§ **Directions**
From the records below, output exactly the lines starting at the line with "This screenshot has width=751, height=384." and ending at the line with "The image size is (1511, 818).", both of them included, but no pictures.

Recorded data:
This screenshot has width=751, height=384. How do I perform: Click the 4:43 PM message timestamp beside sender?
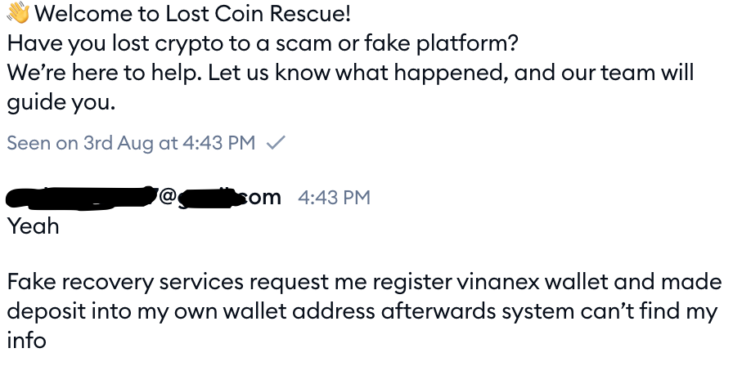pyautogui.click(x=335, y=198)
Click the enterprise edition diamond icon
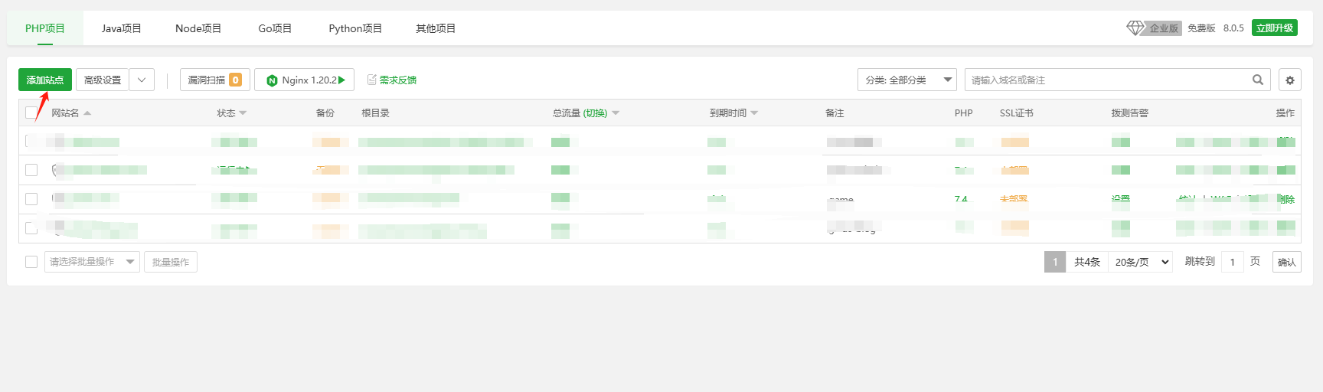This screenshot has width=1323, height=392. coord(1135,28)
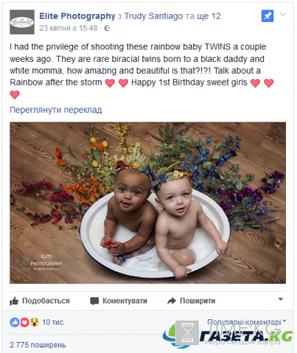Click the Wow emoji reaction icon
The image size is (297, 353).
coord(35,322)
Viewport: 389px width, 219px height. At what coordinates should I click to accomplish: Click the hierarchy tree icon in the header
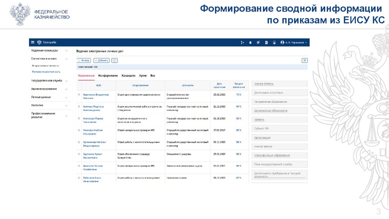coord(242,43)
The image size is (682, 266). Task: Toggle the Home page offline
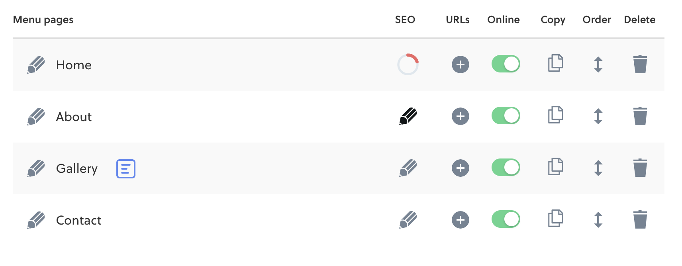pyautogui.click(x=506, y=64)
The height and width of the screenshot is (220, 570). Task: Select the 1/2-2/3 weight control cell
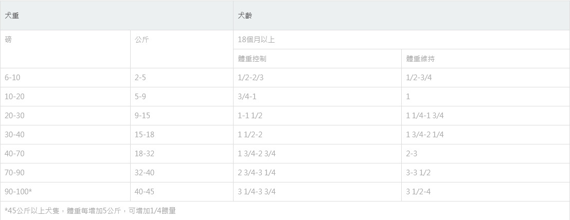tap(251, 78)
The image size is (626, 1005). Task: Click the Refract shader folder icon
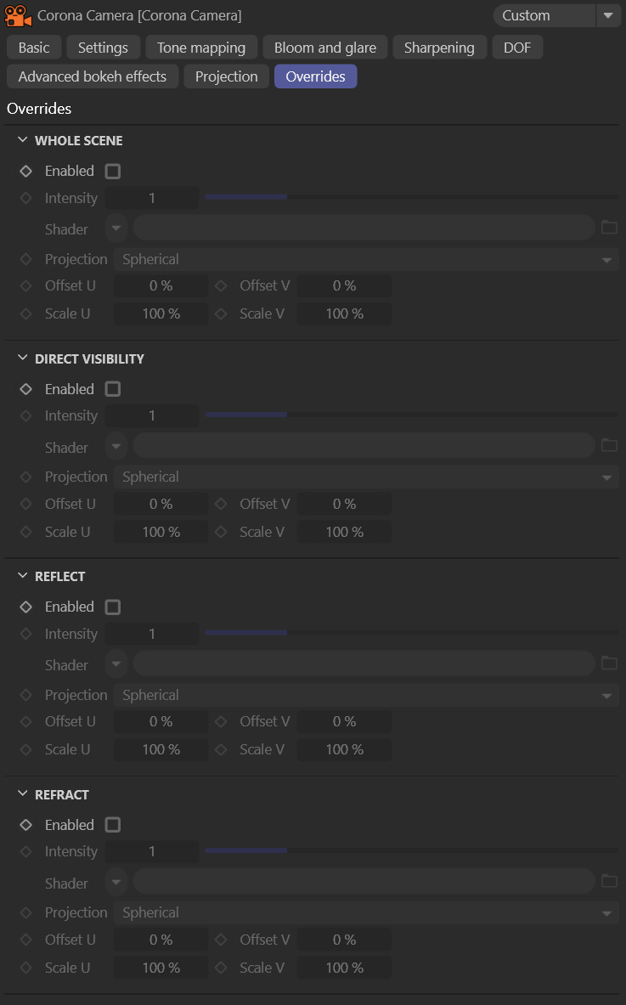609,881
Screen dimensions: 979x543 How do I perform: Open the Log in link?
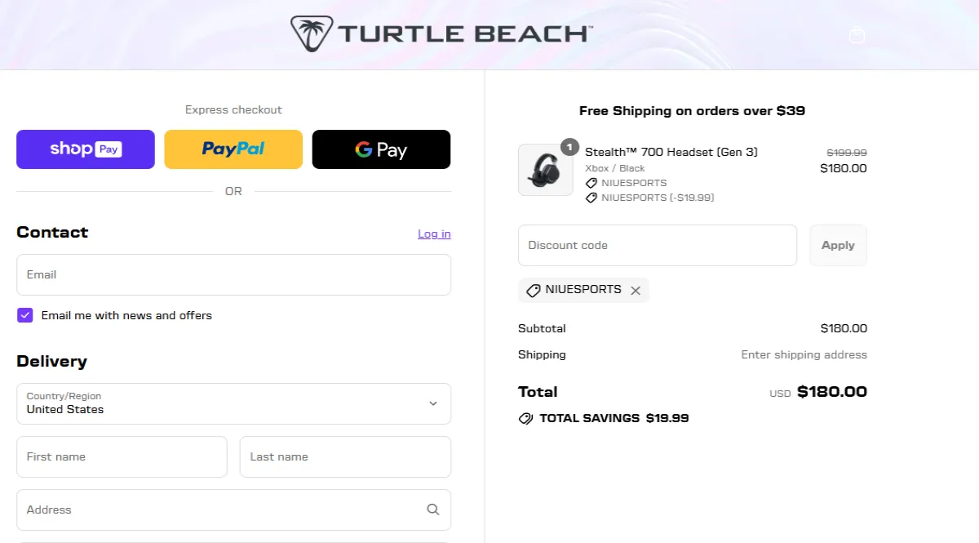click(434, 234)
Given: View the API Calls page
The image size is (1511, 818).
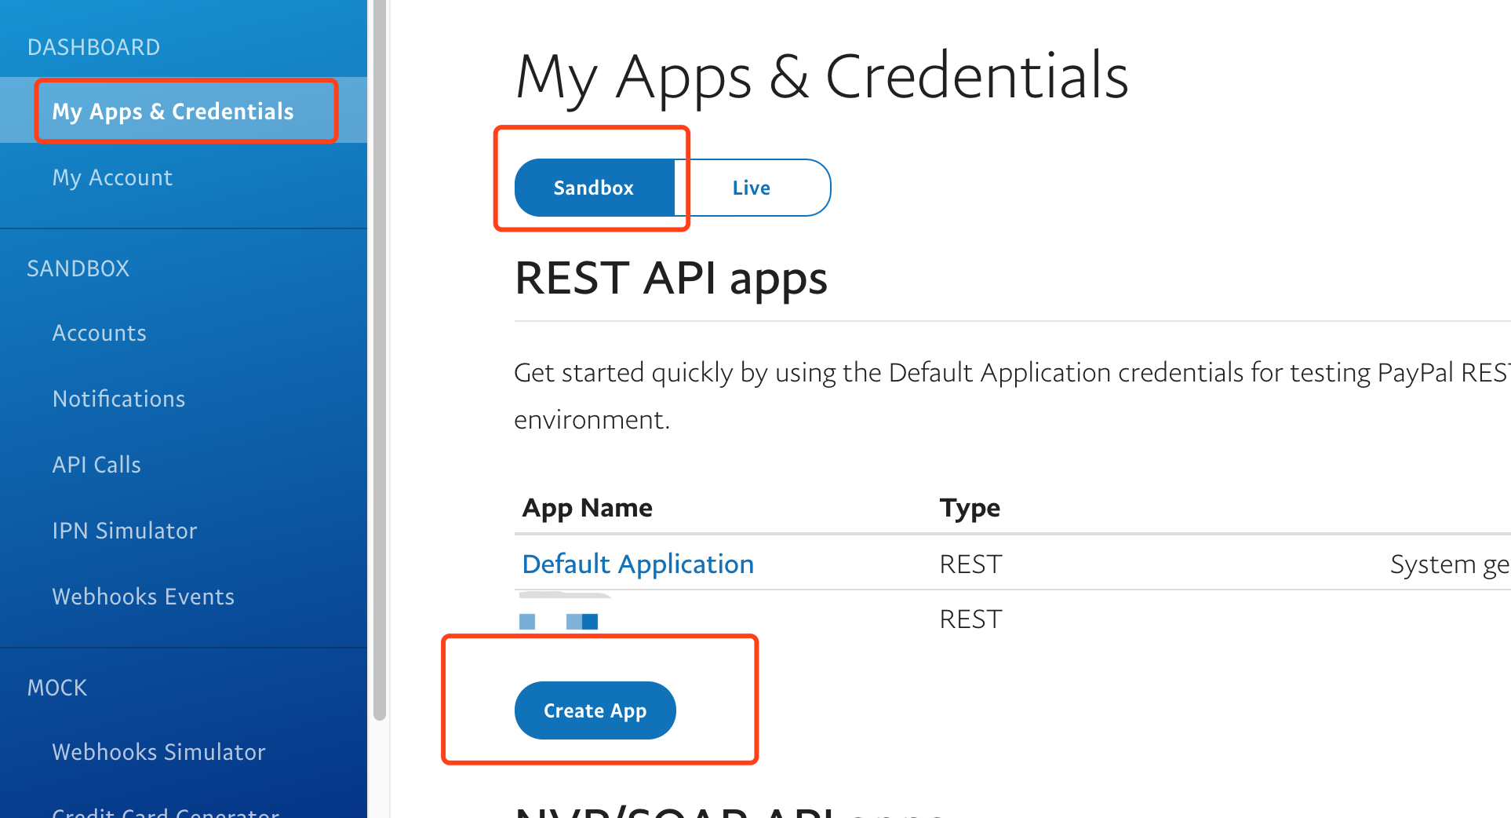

...

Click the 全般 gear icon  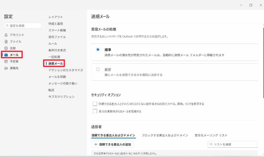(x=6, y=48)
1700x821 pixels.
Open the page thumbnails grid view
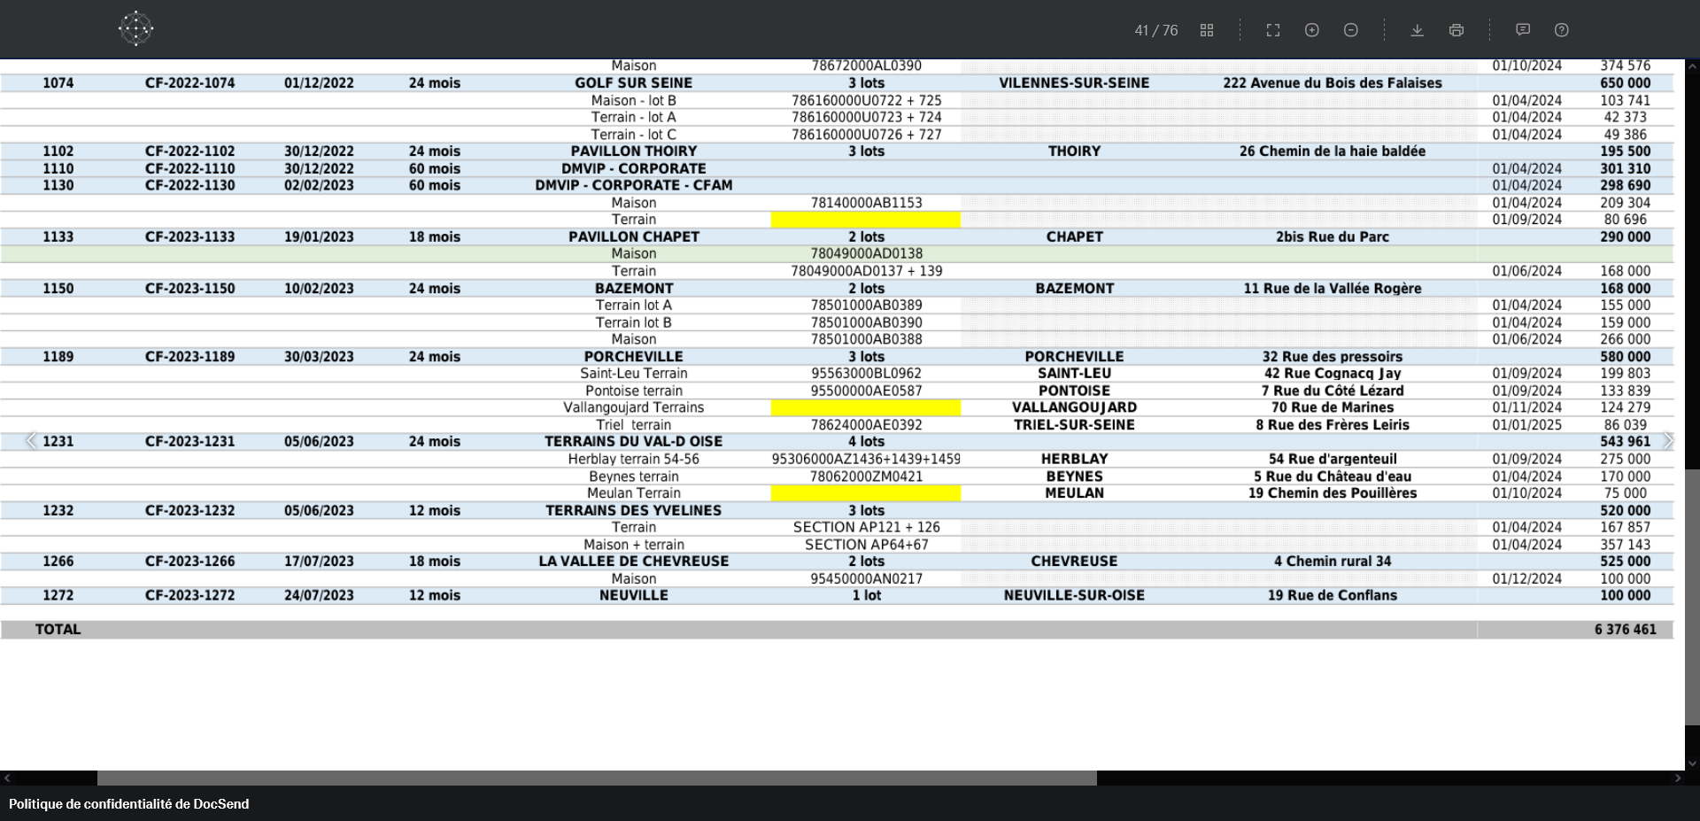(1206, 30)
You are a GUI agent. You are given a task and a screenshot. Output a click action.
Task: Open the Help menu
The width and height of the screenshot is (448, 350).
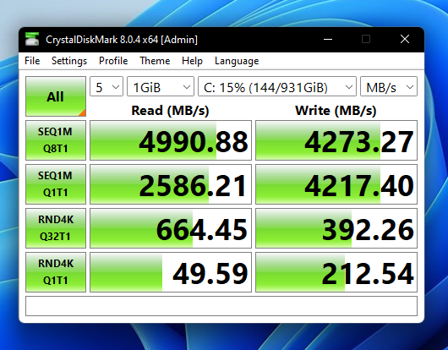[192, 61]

§ **Exercise answer**
This screenshot has width=751, height=384. How do I perform: Click the 4:43 PM message timestamp beside sender?
pyautogui.click(x=335, y=198)
Click the enterprise edition diamond icon
This screenshot has width=1323, height=392. coord(1135,28)
Click the Wow emoji reaction icon
The image size is (297, 353).
coord(35,322)
Viewport: 389px width, 219px height. At what coordinates should I click to accomplish: Click the hierarchy tree icon in the header
coord(242,43)
The image size is (682, 266). Task: Toggle the Home page offline
pyautogui.click(x=506, y=64)
The height and width of the screenshot is (220, 570). Task: Select the 1/2-2/3 weight control cell
tap(251, 78)
The image size is (626, 1005). Task: Click the Refract shader folder icon
609,881
Screen dimensions: 979x543 How do I perform: Open the Log in link?
click(434, 234)
Given: View the API Calls page
The image size is (1511, 818).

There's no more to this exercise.